▶ _Text section_:

━━━━━━━━━━

EP1813725A1

EP1813725A1 - Safety barrier

Info

Publication number: EP1813725A1
Application number: EP07250320A
Authority: EP
Inventors: Trevor Raymond Mustard
Original assignee: Corus UK Ltd
Current assignee: Corus UK Ltd
Priority date: 2006-01-26
Filing date: 2007-01-26
Publication date: 2007-08-01
Also published as: GB0701531D0; GB0601599D0; GB2434610A

Abstract

A safety barrier comprising a beam mounted on a plurality of supports, the beam being connected to at least one support by a connector mounted in a slot.

Description

The invention relates to a safety barrier (also known as a vehicle restraint system), particularly, but not exclusively, a safety barrier for a road.
The main purpose of a safety barrier for a road is to prevent vehicles from crossing from one carriageway to the other or from leaving the carriageway edge, hence preventing errant vehicles (that is, vehicles leaving the carriageway) from meeting with roadside features or hazards.
In general, a safety barrier achieves this objective by redirecting the vehicle along the line of the barrier. This is known as containment.
A known safety barrier comprises a continuous guard rail, also known as a beam, supported by posts at regular intervals. The beam is attached to the posts by bolts, which are designed to shear in the event of a severe impact, such that the posts are knocked over while the beam acts to redirect the vehicle back onto the carriageway.
A problem with the known safety barrier is that the strength of the connection between the beam and the posts is the same irrespective of the direction of loading.

━━━━━━━━━━

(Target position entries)
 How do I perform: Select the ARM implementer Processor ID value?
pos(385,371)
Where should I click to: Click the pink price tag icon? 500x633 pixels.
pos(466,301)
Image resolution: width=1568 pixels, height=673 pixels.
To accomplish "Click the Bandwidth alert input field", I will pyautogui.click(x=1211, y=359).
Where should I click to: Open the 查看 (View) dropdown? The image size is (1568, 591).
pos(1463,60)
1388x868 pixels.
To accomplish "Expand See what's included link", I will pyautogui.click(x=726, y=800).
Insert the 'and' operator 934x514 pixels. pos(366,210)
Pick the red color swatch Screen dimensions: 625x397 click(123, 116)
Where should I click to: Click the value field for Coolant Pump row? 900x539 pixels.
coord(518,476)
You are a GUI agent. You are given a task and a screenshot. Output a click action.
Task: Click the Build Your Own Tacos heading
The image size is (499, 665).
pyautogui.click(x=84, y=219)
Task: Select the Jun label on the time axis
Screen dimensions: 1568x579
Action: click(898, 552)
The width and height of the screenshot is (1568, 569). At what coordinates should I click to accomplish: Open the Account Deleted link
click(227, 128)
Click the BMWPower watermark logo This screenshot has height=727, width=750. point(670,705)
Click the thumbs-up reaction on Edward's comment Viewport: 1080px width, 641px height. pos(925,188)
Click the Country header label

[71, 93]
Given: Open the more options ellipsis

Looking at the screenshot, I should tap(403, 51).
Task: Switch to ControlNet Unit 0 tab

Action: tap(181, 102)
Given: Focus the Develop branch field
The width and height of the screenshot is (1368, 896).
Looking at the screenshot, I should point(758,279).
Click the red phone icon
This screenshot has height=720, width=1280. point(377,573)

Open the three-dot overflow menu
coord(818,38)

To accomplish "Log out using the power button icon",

━━━━━━━━━━

▶ _The tasks_:
a – Reproduce verbatim the part of the safety barrier patent that opens with the words "A known safety" and closes with "direction of loading.".
b – Answer these about the safety barrier patent:
(i) Who is named as the inventor?
(ii) What is the priority date?
(iii) In the known safety barrier, what attaches the beam to the posts?
None of the entries is needed.

▶ _Solutions to the problems_:
a –
A known safety barrier comprises a continuous guard rail, also known as a beam, supported by posts at regular intervals. The beam is attached to the posts by bolts, which are designed to shear in the event of a severe impact, such that the posts are knocked over while the beam acts to redirect the vehicle back onto the carriageway.
A problem with the known safety barrier is that the strength of the connection between the beam and the posts is the same irrespective of the direction of loading.

b –
(i) Trevor Raymond Mustard
(ii) 2006-01-26
(iii) Bolts